ECLI:NL:RBDHA:2024:13653
Rechtbank Den Haag
- Eerste aanleg - enkelvoudig
- I.A.M. van Boetzelaer - Gulyas
- Rechtspraak.nl
Beoordeling van het beroep tegen het niet in behandeling nemen van een asielaanvraag op basis van de Dublinverordening
In deze uitspraak van de Rechtbank Den Haag, zittingsplaats Arnhem, wordt het beroep van eiser tegen het niet in behandeling nemen van zijn asielaanvraag beoordeeld. De minister van Asiel en Migratie heeft de aanvraag op 9 juli 2024 niet in behandeling genomen, omdat Oostenrijk verantwoordelijk is voor de aanvraag. Eiser, vertegenwoordigd door mr. S.A.S. Jansen, is niet verschenen op de zitting van 5 augustus 2024, waar de gemachtigden van beide partijen aanwezig waren.

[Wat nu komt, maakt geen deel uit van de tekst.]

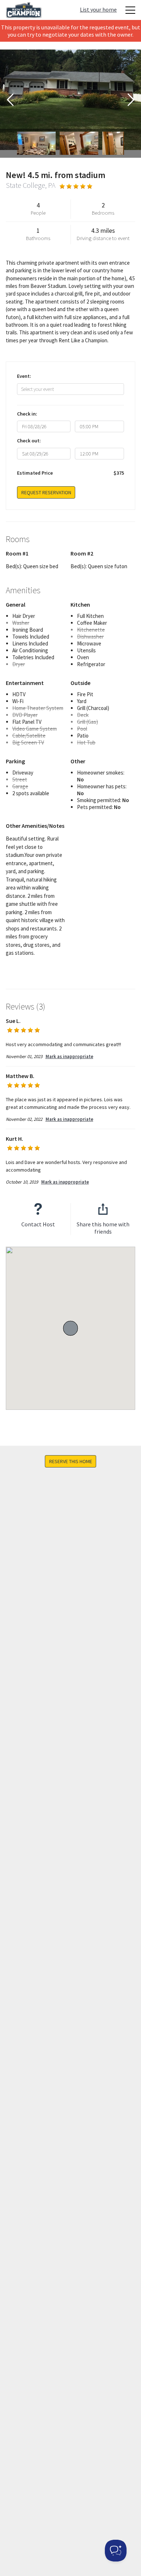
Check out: (29, 440)
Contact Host (38, 1224)
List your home (98, 9)
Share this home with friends (103, 1228)
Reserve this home (70, 1461)
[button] (70, 1328)
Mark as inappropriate (69, 1056)
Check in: (27, 413)
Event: (24, 376)
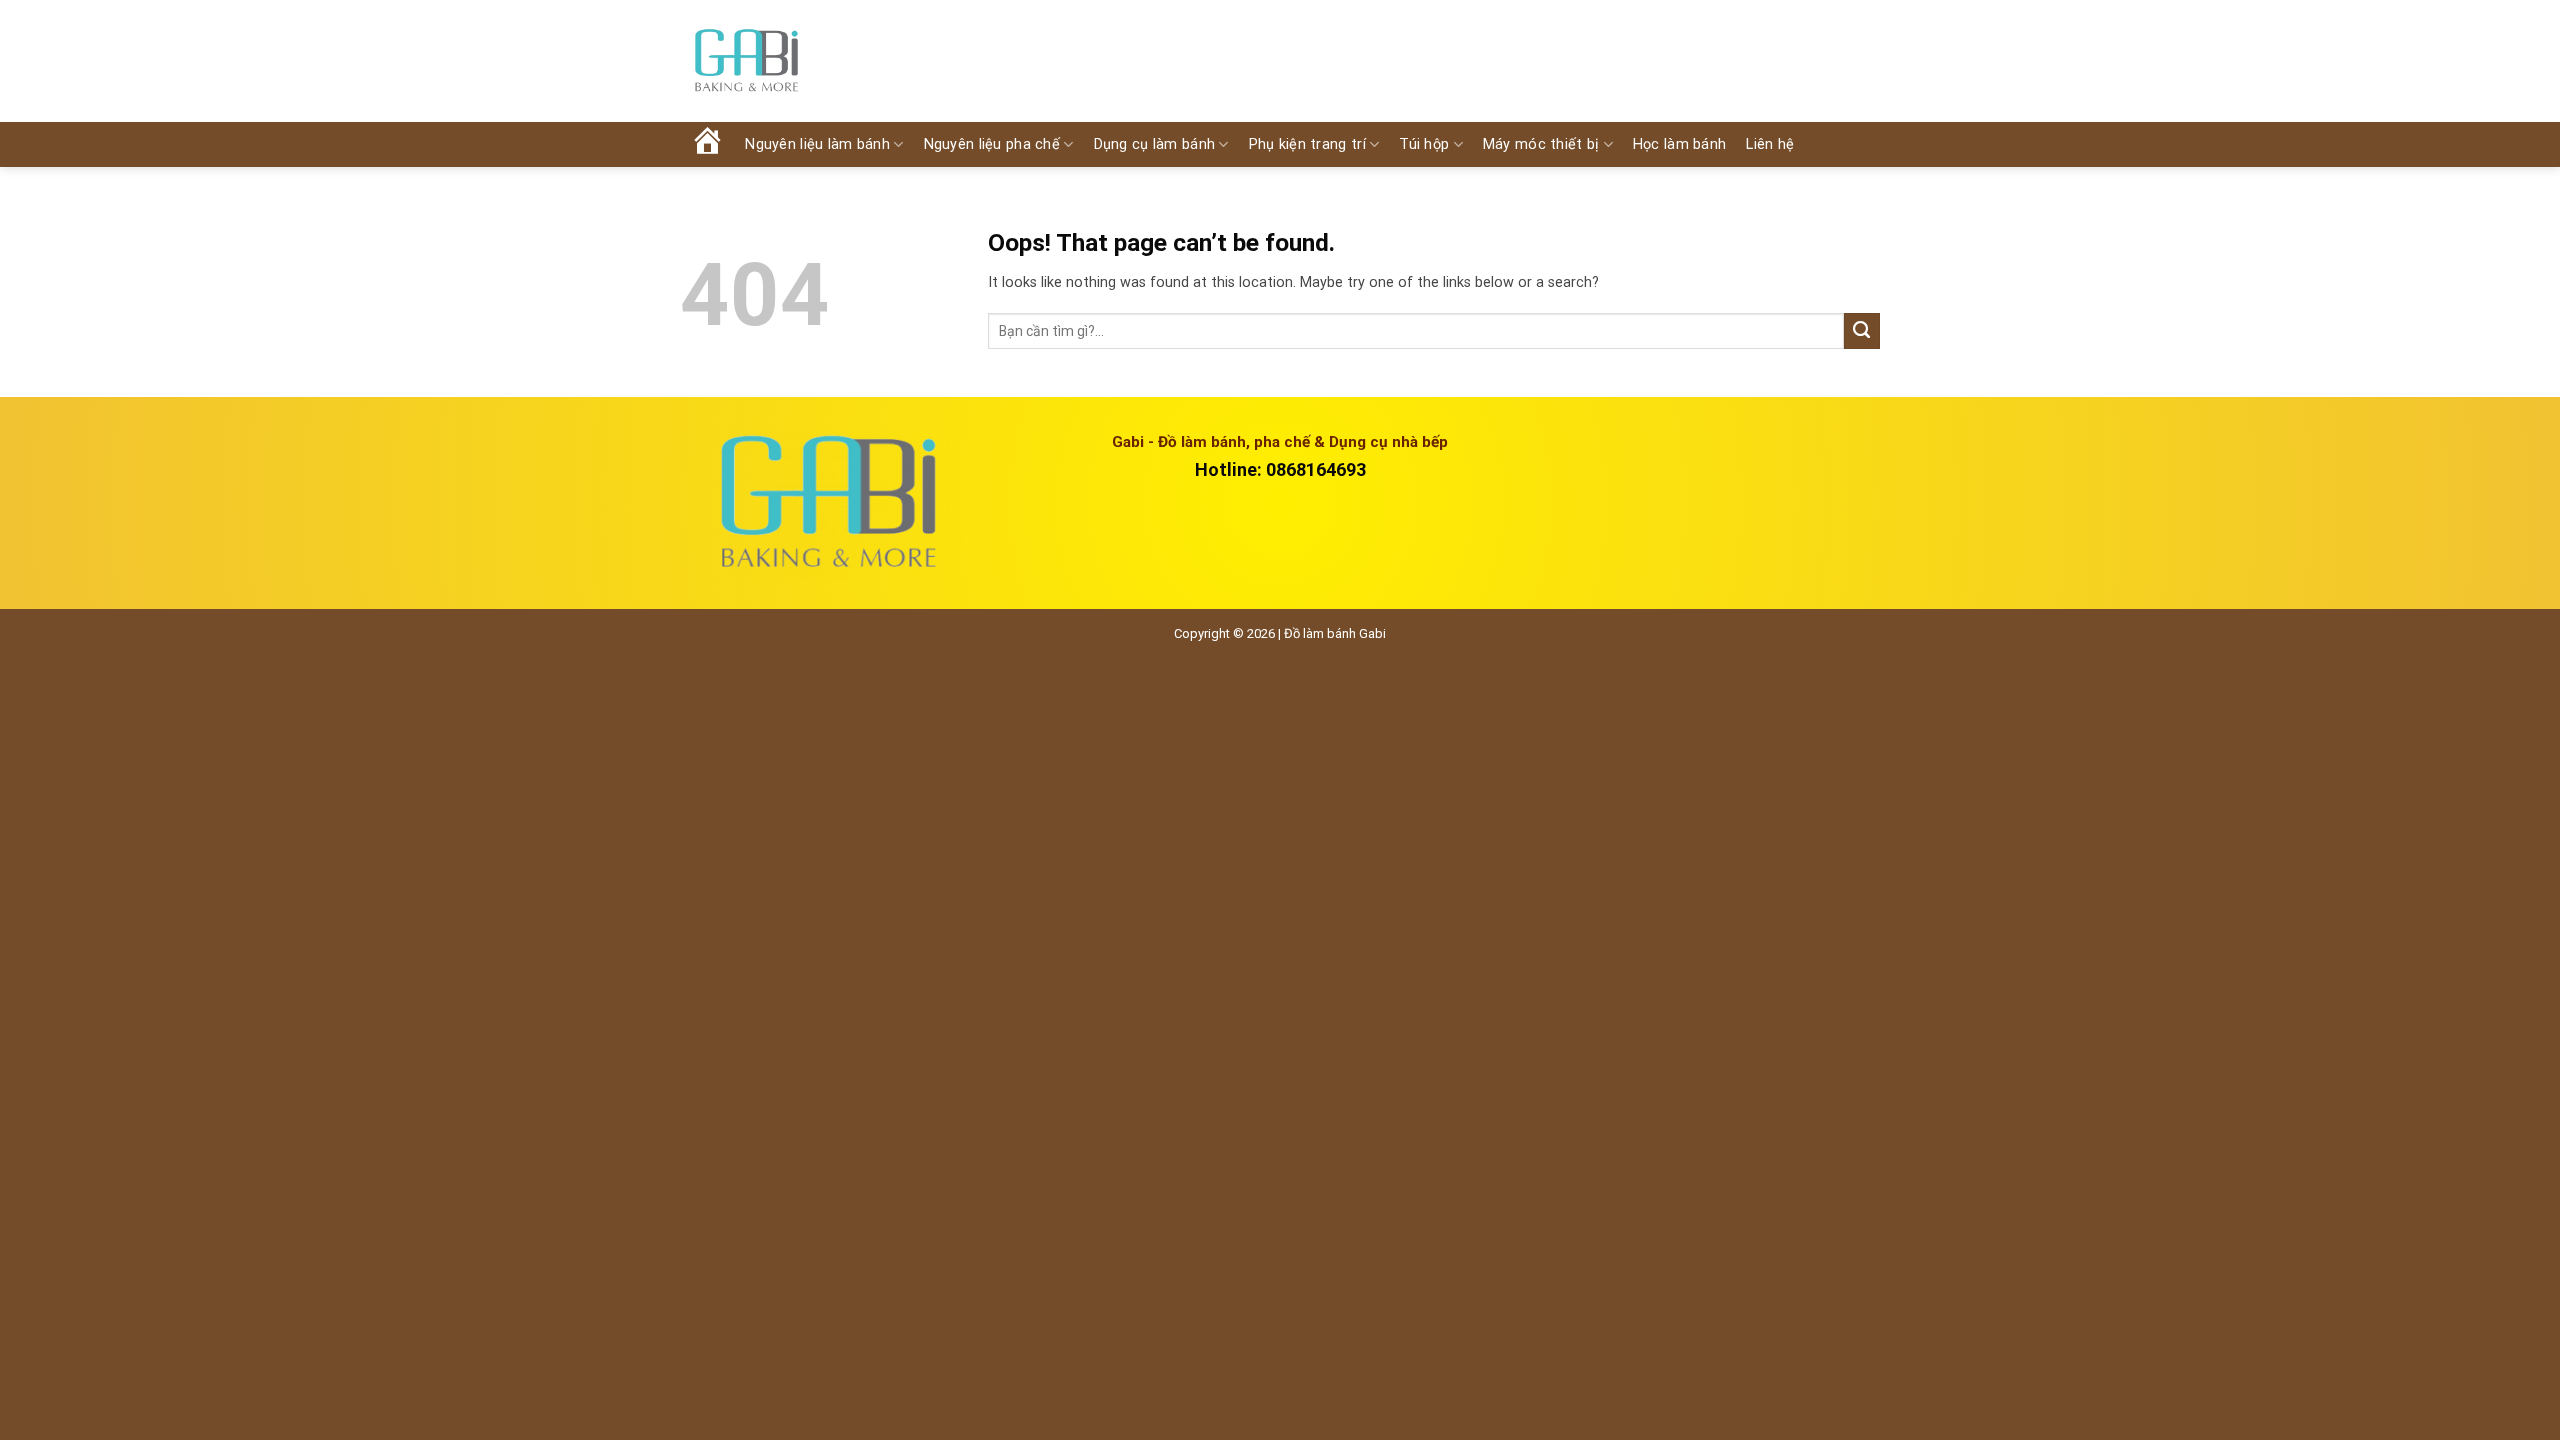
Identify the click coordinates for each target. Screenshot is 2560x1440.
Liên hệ (1770, 144)
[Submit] (1862, 331)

De rechtbank overweegt dat de minister in beginsel mag uitgaan van het interstatelijk vertrouwensbeginsel ten opzichte van Oostenrijk, zoals eerder bevestigd door de Afdeling bestuursrechtspraak van de Raad van State. Eiser heeft betoogd dat er in Oostenrijk sprake is van tekortkomingen in de asielprocedure en opvangvoorzieningen, en dat hij een risico loopt op onmenselijke behandeling. De rechtbank oordeelt echter dat eiser onvoldoende bewijs heeft geleverd om aan te tonen dat de minister niet van het vertrouwensbeginsel mag uitgaan.
De rechtbank verklaart het beroep ongegrond, wat betekent dat de beslissing van de minister om de asielaanvraag niet in behandeling te nemen in stand blijft. Eiser krijgt geen vergoeding van zijn proceskosten. De uitspraak is openbaar gemaakt en partijen kunnen binnen een week hoger beroep aantekenen bij de Afdeling bestuursrechtspraak van de Raad van State.